Denial-of-Service Attack

A denial of service or DoS, attack is a type of attack in which the attacker tries to crash an application so that the legitimate users are not able to access the application. The attacker does not gain any benefit from this attack. The main purpose of this attack is to harm an organization, and is often carried out by a competitor or mischievous hacker.

The first DoS attack was done by 13-year old David Dennis in 1974. Dennis wrote a program using the external or ext command that forced some computers at a nearby university research lab to power off.

Types of Denial of Service Attacks

The denial of service attacks can be categorized into two types:

1. Flood Attack

In a flood attack, the attacker overwhelms the application with a flood of requests. The application has a limit to the number of requests it can handle per second, and if the number of requests increases exponentially, the server will slow and eventually crash.

There are two types of flood attacks:

• ICMP flood – In this attack, the attacker leverages misconfigured network devices by sending spoofed packets that ping every computer on the targeted network, instead of just one specific machine. The network is then triggered to amplify the traffic. This attack is also known as the “smurf attack” or the “ping of death”.

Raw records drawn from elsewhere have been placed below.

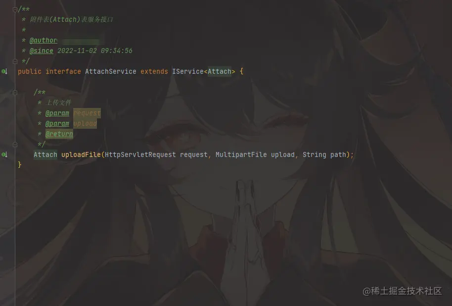Click the implemented-interface gutter icon beside AttachService
This screenshot has height=306, width=452.
(x=4, y=71)
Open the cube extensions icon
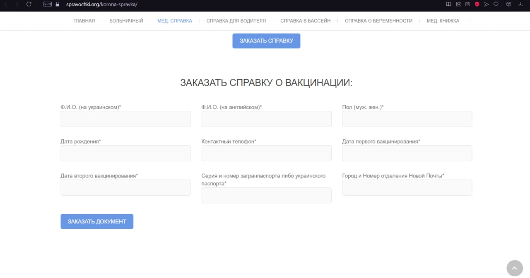Image resolution: width=530 pixels, height=278 pixels. [x=509, y=4]
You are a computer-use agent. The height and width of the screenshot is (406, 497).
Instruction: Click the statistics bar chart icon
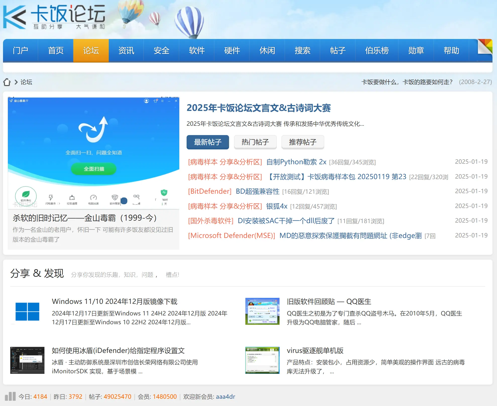pos(10,396)
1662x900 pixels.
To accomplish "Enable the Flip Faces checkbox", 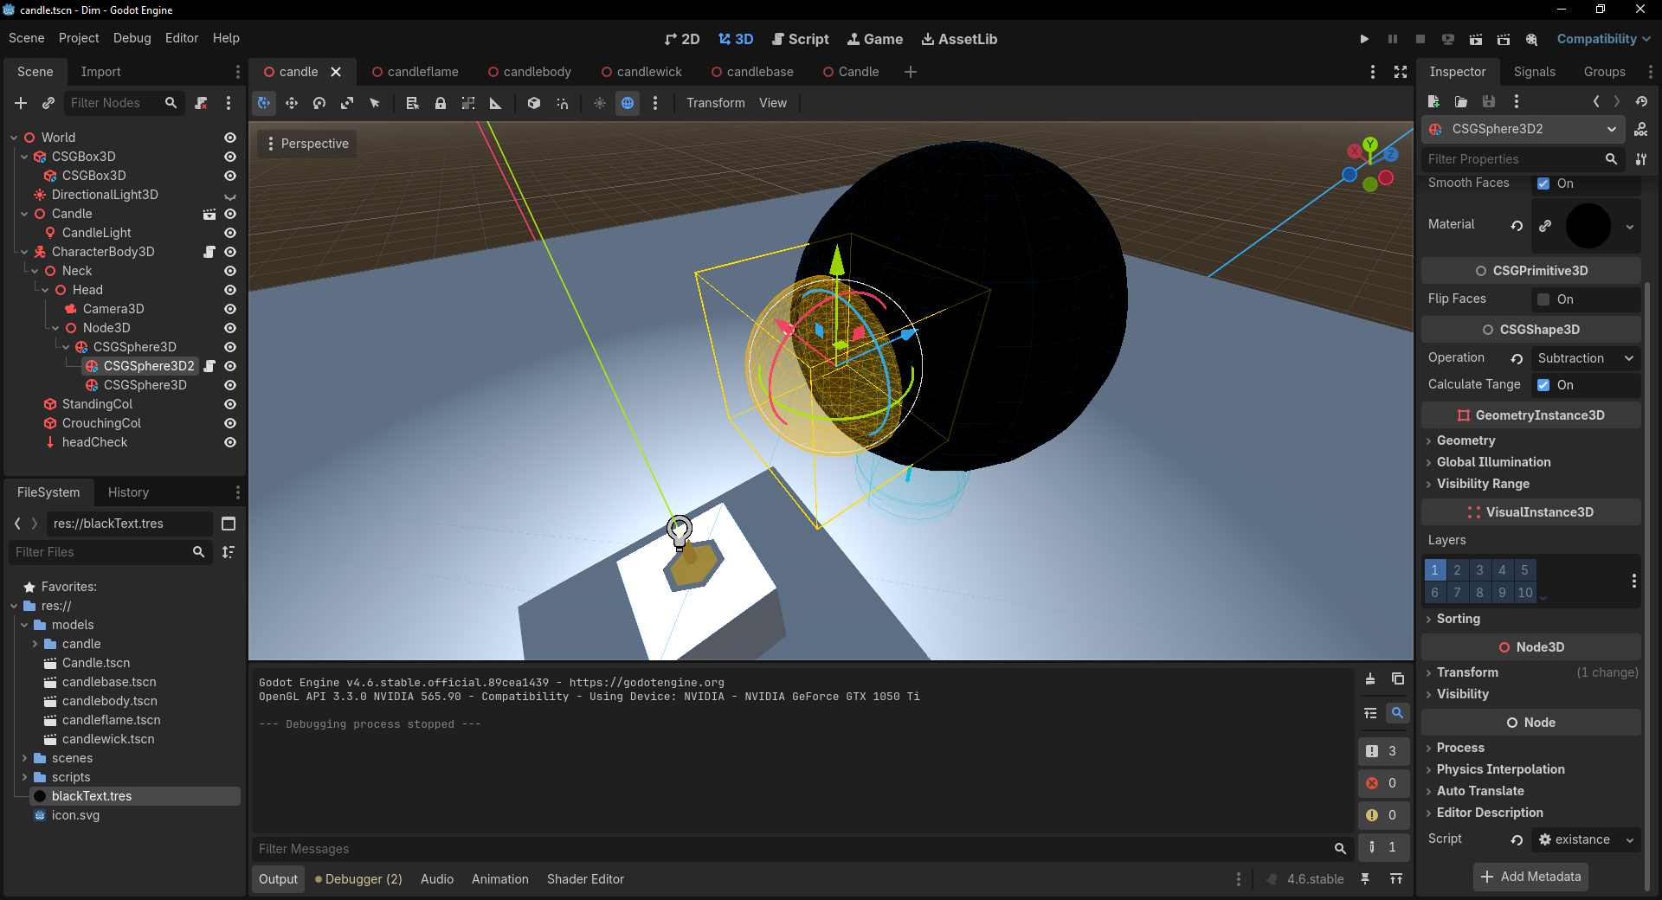I will point(1543,299).
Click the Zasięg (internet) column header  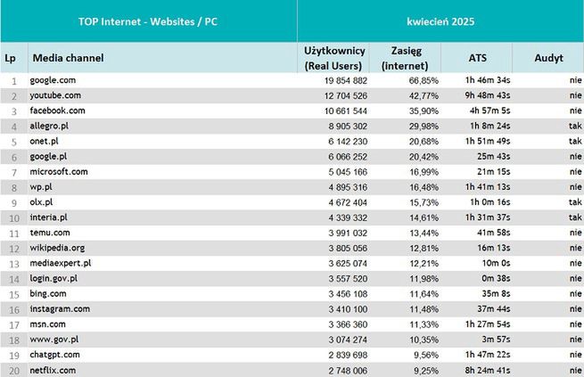pyautogui.click(x=405, y=59)
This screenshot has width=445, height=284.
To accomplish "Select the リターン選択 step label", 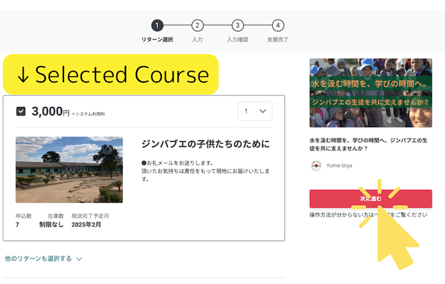I will (158, 40).
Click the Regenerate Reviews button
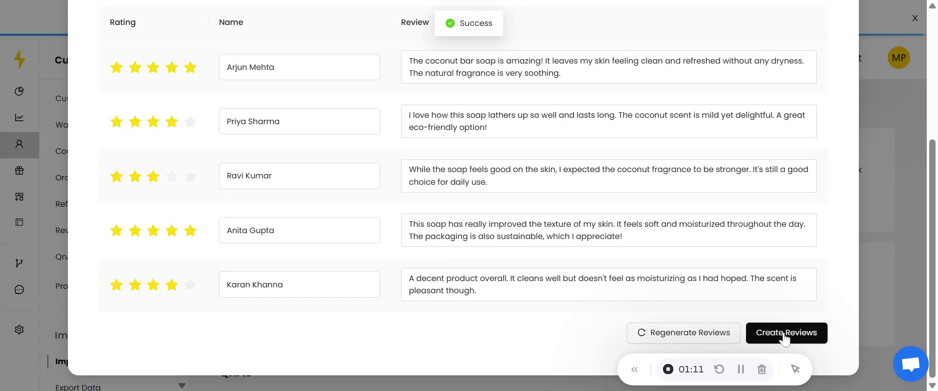938x391 pixels. [683, 333]
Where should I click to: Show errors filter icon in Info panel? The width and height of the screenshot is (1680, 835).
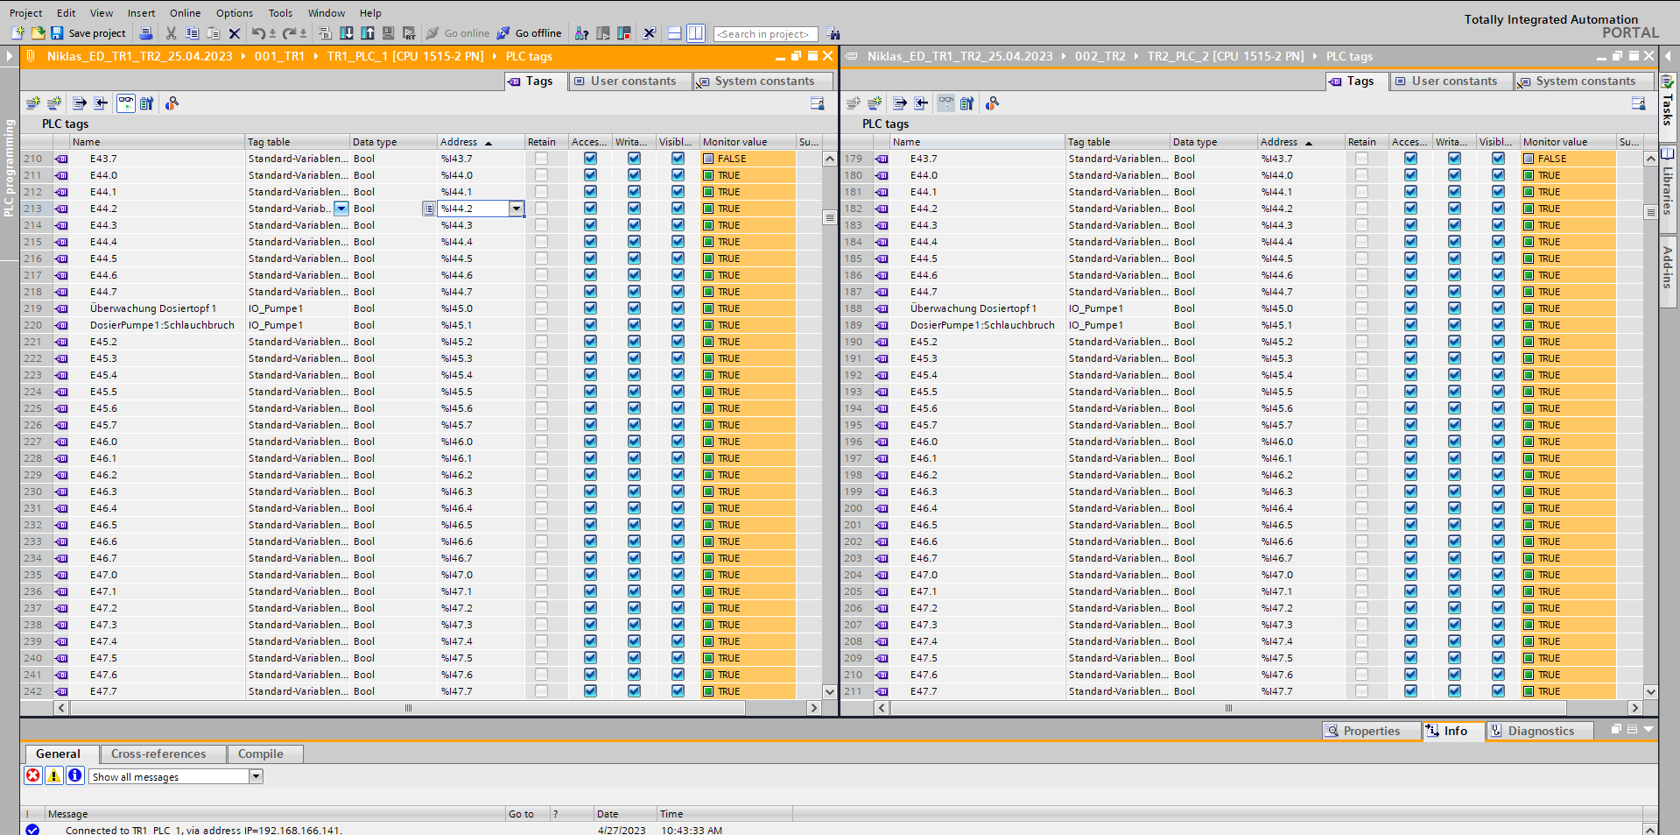point(33,775)
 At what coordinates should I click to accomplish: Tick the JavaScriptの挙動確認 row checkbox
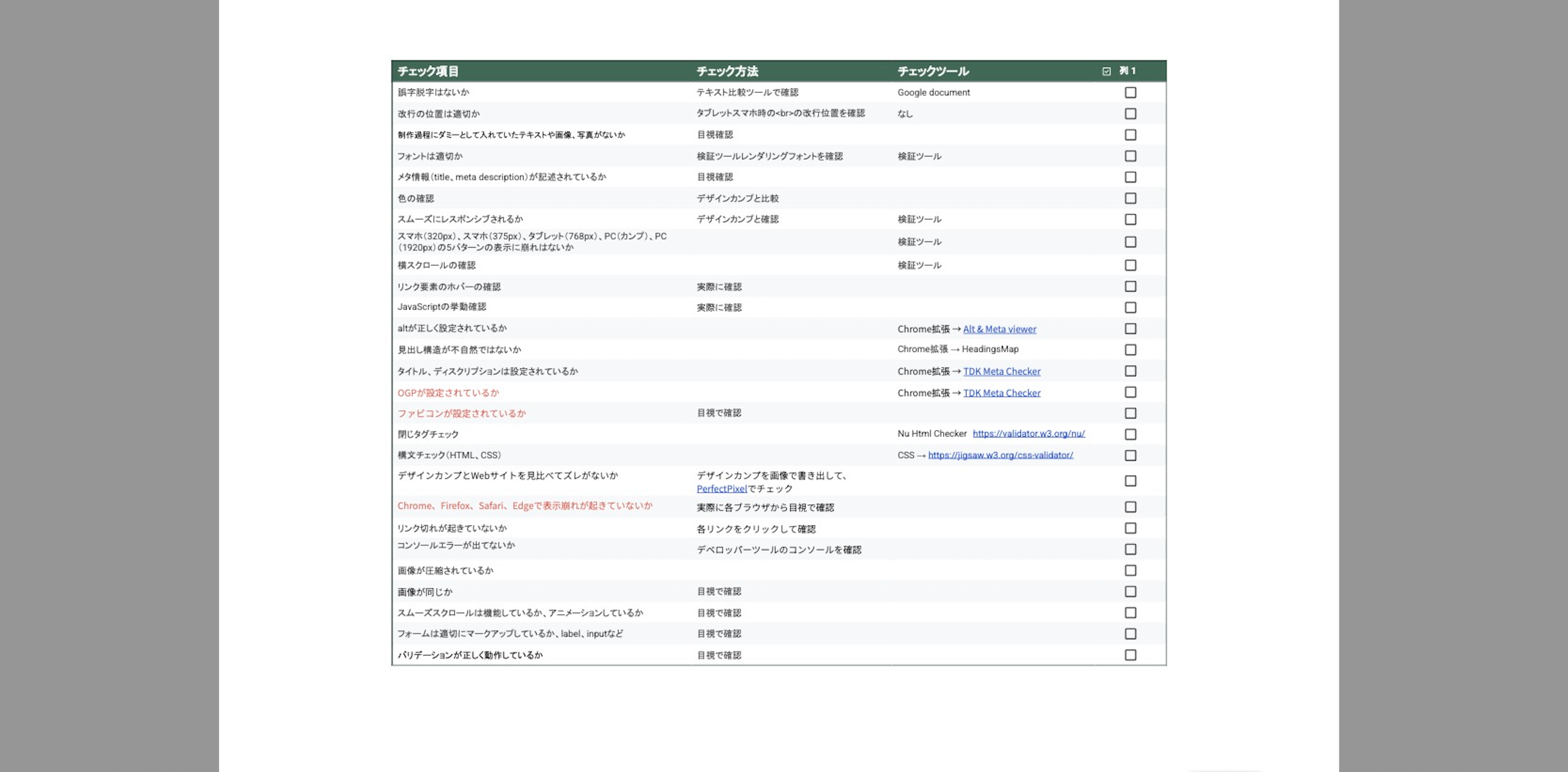[1130, 308]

• A SYN flood – In this attack, the targeted server receives a request to begin the handshake, but the handshake is never completed. That leaves the connected port occupied and unavailable to process further requests. The attacker continues to send more and more requests, overwhelming all open ports and shutting down the server.

2. Crash Attack

This attack is not very common. In this attack, the attacker transmits a bug to the server which then takes advantage of the vulnerabilities of the server.